Anjing liar. saya ragu dengan penjelasan tersebut. Sebab, saya
tidak melihat anjing-anjing itu liar. Anjing-anjing itu begitu jinak. Tidur di
tengah jalanan, di depan teras rumah, bahkan di depan pintu rumah warga. Rasanya
bukanlah anjing liar seperti itu, bisikku dalam hati.
Tapi, mau
gimana lagi, begitulah kondisinya.
Inilah
masyarakat yang saya hadapi.
Saya harus bisa
menyesuaikan, atau paling tidak memakluminya.

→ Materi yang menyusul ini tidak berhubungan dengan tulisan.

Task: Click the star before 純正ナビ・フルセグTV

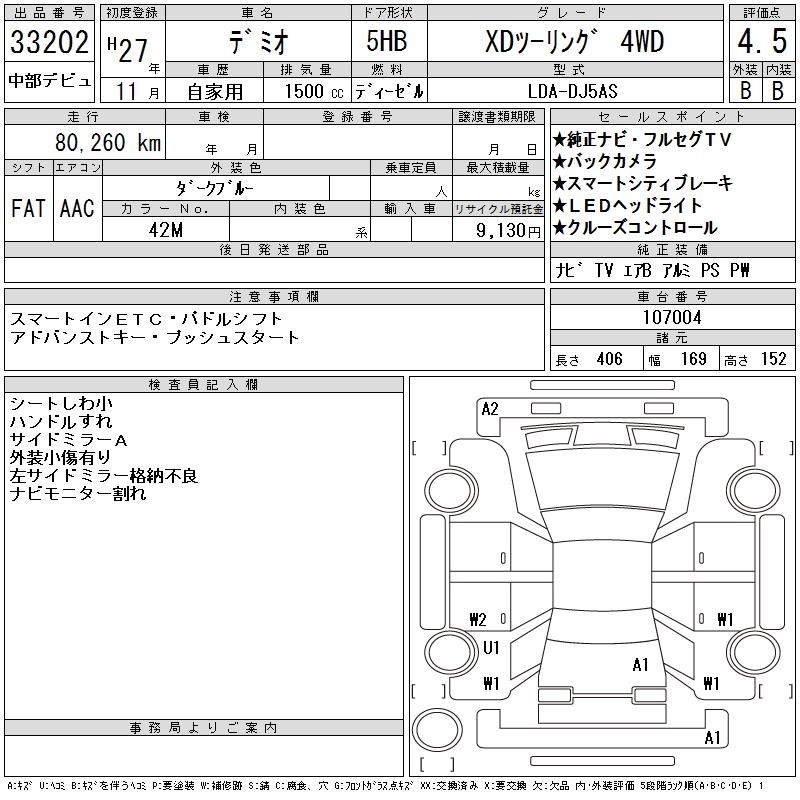Action: [x=559, y=140]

Karena itu menurutku, keberadaan anjing yang dibiarkan bebas
berkeliaran itu memberikan indikasi kalau pola hidup seperti itu sangat terkait
dengan lemahnya perhatian mereka terhadap agama dan ibadah, terutama shalat.
Karena itu wajar jika selama 5 hari di kampung itu, saya tidak pernah melihat
jumlah jamaah masjid lebih dari 10 orang untuk maghrib, 3-4 orang isya dan 1-2
orang shalat subuh. Wajar jika, azan berkumandang, sebagian besar mereka masih saja
duduk-dukuk santai di depan teras rumahnya, atau bergelut dengan kesibukan
duniawinya masing-masing. Inilah kenyataan beragama masyarakt di Desa Dusun
Besar. Keadaan yang memperihatinkan dari sisi agama. Sebuah kerisauan yang juga
diungkapkan oleh pak Yusnardi (Kades) yang mempelopori lahirnya sekolah
Madrasah Ibtidaiyyah swasta awal tahun ini. Meskipun dengan serba kekuarangan
(SDM dan fasilitas pendidikan), madrasah itu dipandang penting untuk membekali
generasi anak-anak di kampung Dusun Besar ini akan pengetahuan agama yang lebih
baik sejak dini. Begitulah harapan dari pak Kades yang untuk sementara juga
menjabat sebagai kepada Madsarah Ibtidaiyyah tersebut.
***
Akhirnya,
waktu lima hari di kampung Dusun Besar sungguh begitu berguna bagi kami, sebab
telah memberikan banyak pengajaran, pengalaman dan pengetahuan mengenai
masyarakatnya, baik dalam aspek sosial budaya, ekonomi, pendidikan dan
keagamaan. Sebuah pengalaman yang dihasilkan dari potret nyata sebuah
masyarakat di pinggiran kepulauan di Kabupaten Kayong Utara.
Karenanya perlu dipikirkan beberapa program terkait yang dapat
diberikan kepada masyarakat di Desa Dusun Besar ini, antara lain intensifikasi
program pendidikan keagamaan (madrasah), pembinaan keagamaan (dakwah), serta
promosi pendidikan bagi generasi muda lokal untuk mau melanjutkan pendidikan ke
jenjang yang lebih tinggi (sarjana). Semoga catatan kecil ini dapat memberikan
gambaran mengenai masyarakat Desa Dusun Besar dan realitas kehidupan yang
sesungguhnya, dan dapat menjadi feedback untuk pembangunan kawasan ini
ke arah yang lebih maju kedepan. Semoga, amin.
Daftar Bacaan
Ibrahim MS (ed.). 2011. Karunia
Tuhan di Parit Wa` Gattak. Pontianak: STAIN Press.
Yusriadi (ed.). 2010. Jejak Bugis
di Tanah Borneo. Pontianak: STAIN Press.